Arbeitslos mit 55: Was nun?
Etwa jeder fünfte Arbeitssuchende in Deutschland ist über 55 Jahre alt. Werden Arbeitnehmer mit 55+ arbeitslos, heißt das jedoch erst einmal: Ruhe bewahren! In der ersten Zeit bekommen Sie in den meisten Fällen finanzielle Unterstützung:
-
Krankenkasse
Wer krank und arbeitsunfähig ist, für den ist zunächst die Krankenkasse zuständig. Die Krankenversicherung zahlt nach der 6-wöchigen Lohnfortzahlung des Arbeitgebers bis zu 72 Wochen Krankengeld. Handelt es sich um eine krankheitsbedingte Kündigung, sollten Sie zudem prüfen, ob diese zulässig war. Sie ist an strenge Voraussetzungen gebunden!
-
Arbeitsagentur
Wer innerhalb der vergangenen 24 Monate mindestens 12 Monate lang einer sozialversicherungspflichtigen Beschäftigung nachgegangen sind, bekommt mindestens 6 Monate lang Arbeitslosengeld (ALG). Der Bezugszeitraum steigt sogar mit der Zahl der Beitragsjahre. Ältere Arbeitslose haben daher oft einen längeren ALG-Anspruch.
TIPP: Wer eine Kündigung erhält, sollte sich umgehend bei der Arbeitsagentur als arbeitssuchend melden, um keine Sperrzeit beim Arbeitslosengeld zu riskieren.
Wie lange gibt es Arbeitslosengeld mit 55?

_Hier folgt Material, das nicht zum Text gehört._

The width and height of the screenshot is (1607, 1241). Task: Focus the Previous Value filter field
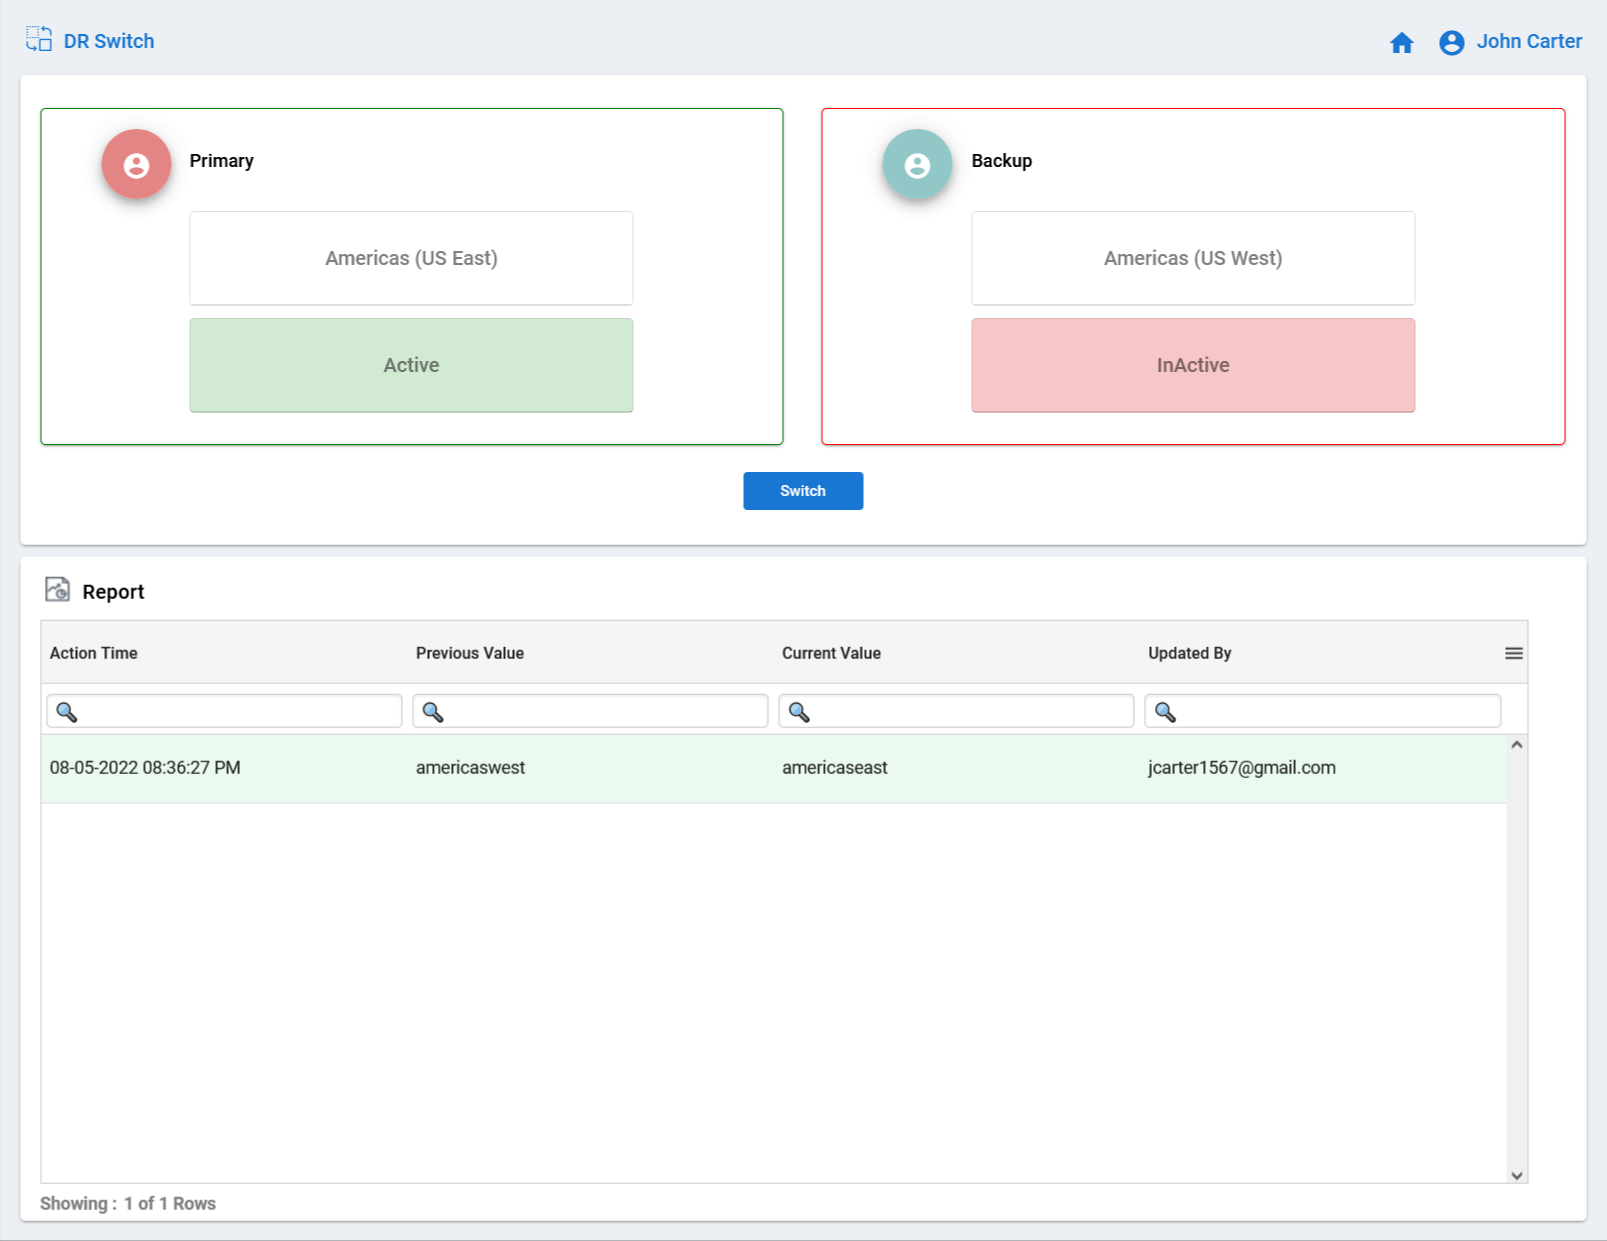coord(590,711)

Für Arbeitslose über 50 Jahre steigt die Anspruchsdauer für das Arbeitslosengeld mit den Monaten die sie zuvor sozialversicherungspflichtig beschäftigt waren und mit dem Alter:
Beschäftigungsdauer |
Alter |
Höchstanspruch |
12 Monate | – | 6 Monate |
16 Monate | – | 8 Monate |
20 Monate | – | 10 Monate |
24 Monate | – | 12 Monate |
30 Monate | 50. | 15 Monate |
36 Monate | 55. | 18 Monate |
48 Monate | 58. | 24 Monate |
Ab dem 50. Lebensjahr haben Sie Anspruch auf eine längere Zahlung des Arbeitslosengeldes von 15 Monaten, sofern Sie in den letzten 5, mindestens aber 2,5 Jahren (30 Monate) beschäftigt waren. Der Höchstanspruch von 2 Jahren Arbeitslosengeld gilt für Arbeitslose, die 58 Jahre alt sind und mindestens 48 Monate Versicherungspflichtzeit nachweisen können.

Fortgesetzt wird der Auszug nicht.